Senti uma baita necessidade de escrever esse post depois que assisti o filme " Violeta foi ao céu" (Violeta se fue a los cielos), uma biografia da multiartista chilena Violeta Parra. Não vou fazer uma resenha sobre o filme, mas há uma passagem do mesmo em que o "angelito" merece destaque. Dá-se o nome de "angelito" às crianças que falecem antes de completar três anos e, segundo as tradições do campo chileno, o velório do "angelito" é uma das principais instâncias do canto ao divino. Essa prática também pode ser encontrada em algumas regiões do Uruguai e Argentina.

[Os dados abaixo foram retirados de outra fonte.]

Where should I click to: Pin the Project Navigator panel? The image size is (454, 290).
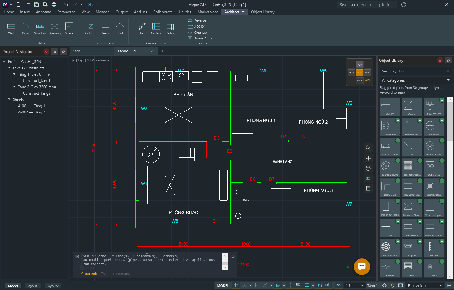coord(63,52)
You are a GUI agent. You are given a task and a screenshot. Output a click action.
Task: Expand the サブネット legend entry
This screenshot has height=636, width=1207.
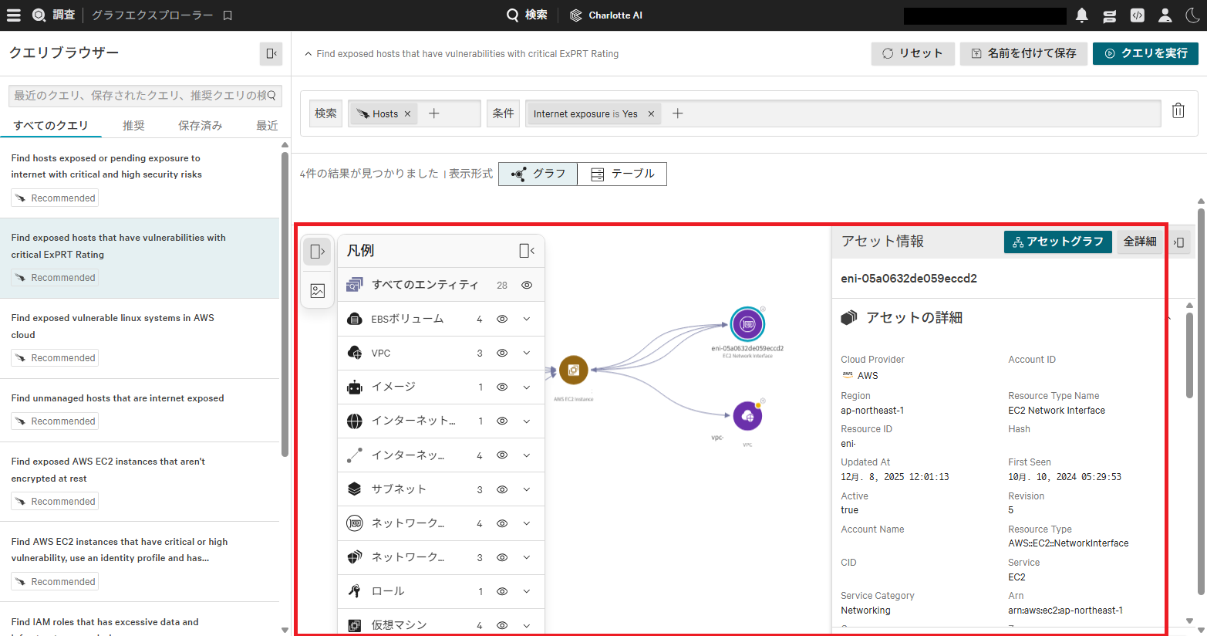(527, 489)
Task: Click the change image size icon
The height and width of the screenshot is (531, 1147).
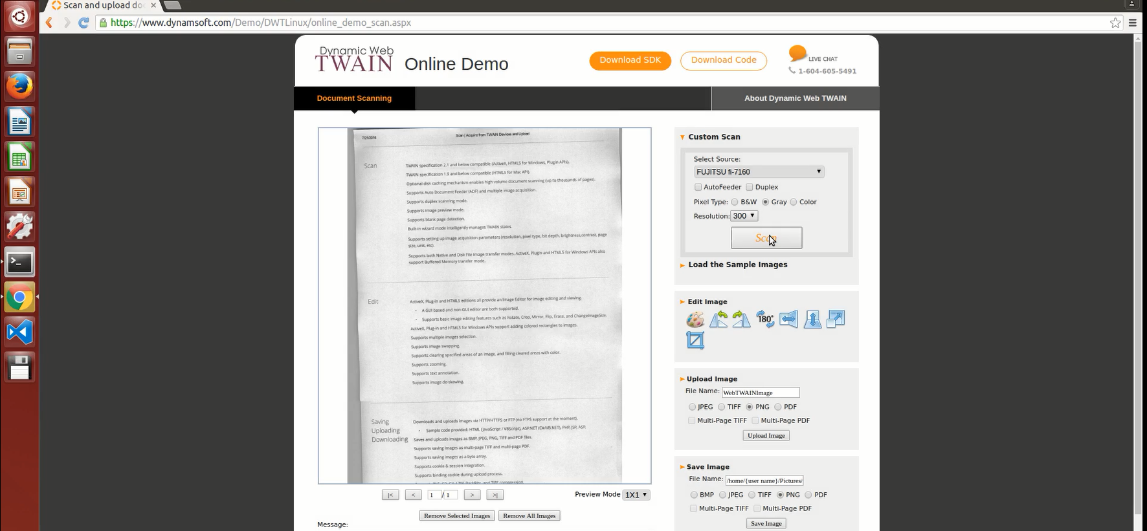Action: pos(836,320)
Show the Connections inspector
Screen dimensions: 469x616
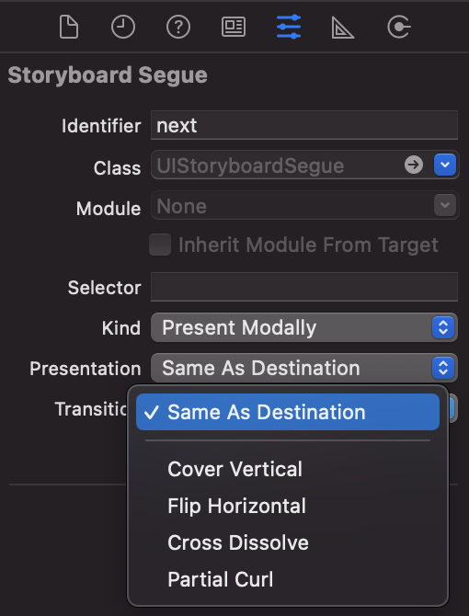coord(399,27)
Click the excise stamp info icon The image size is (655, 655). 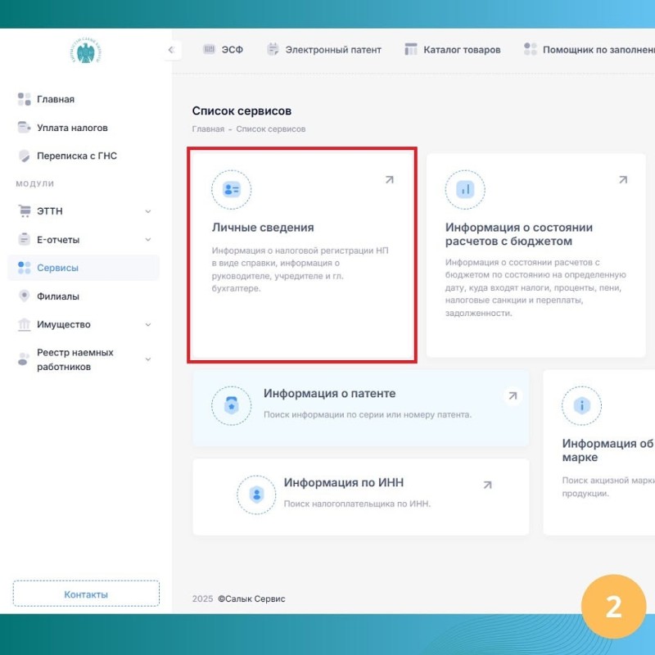[x=581, y=405]
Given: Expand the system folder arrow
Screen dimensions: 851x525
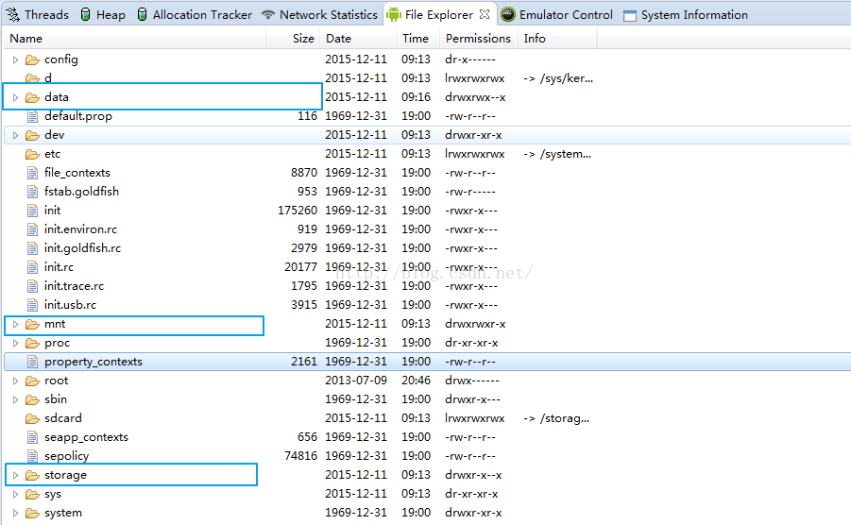Looking at the screenshot, I should click(x=15, y=513).
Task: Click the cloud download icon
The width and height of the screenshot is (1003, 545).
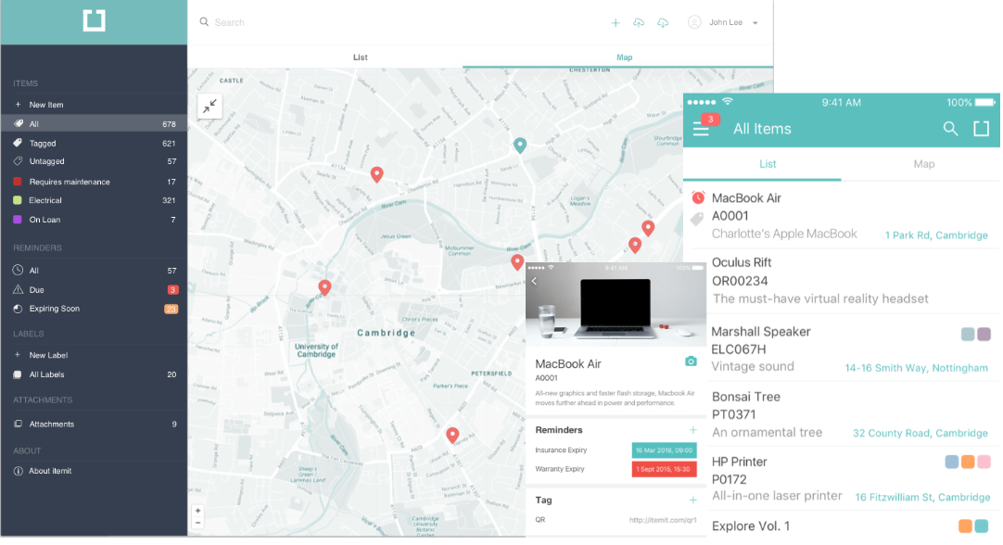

A cerimônia conta com diversos cantos e rezas em meio a incensos. Há também uma ceia que ocorre à meia-noite e a construção de uma espécie de altar onde o corpinho da criança é vestido como um anjo: colocam uma túnica e o adornam com asas para que faça sua viagem aos céus. Ás vezes o corpinho é colocado de pé ou sentado, com as mãos juntas segurando um ramo de flores brancas. O ritual é acompanhado por cânticos, rezas e, em algumas ocasiões, com um baile conhecido como balambo.
Pode nos parecer estranho e de mau gosto mas, um ritual desses diviniza o angelito e atenua a dor. Pura, a criança é livre de pecados e ascende diretamente aos céus. No entanto, não é recomendável chorar, pois as lágrimas podem molhar as asas do "angelito" e dificultar sua viagem.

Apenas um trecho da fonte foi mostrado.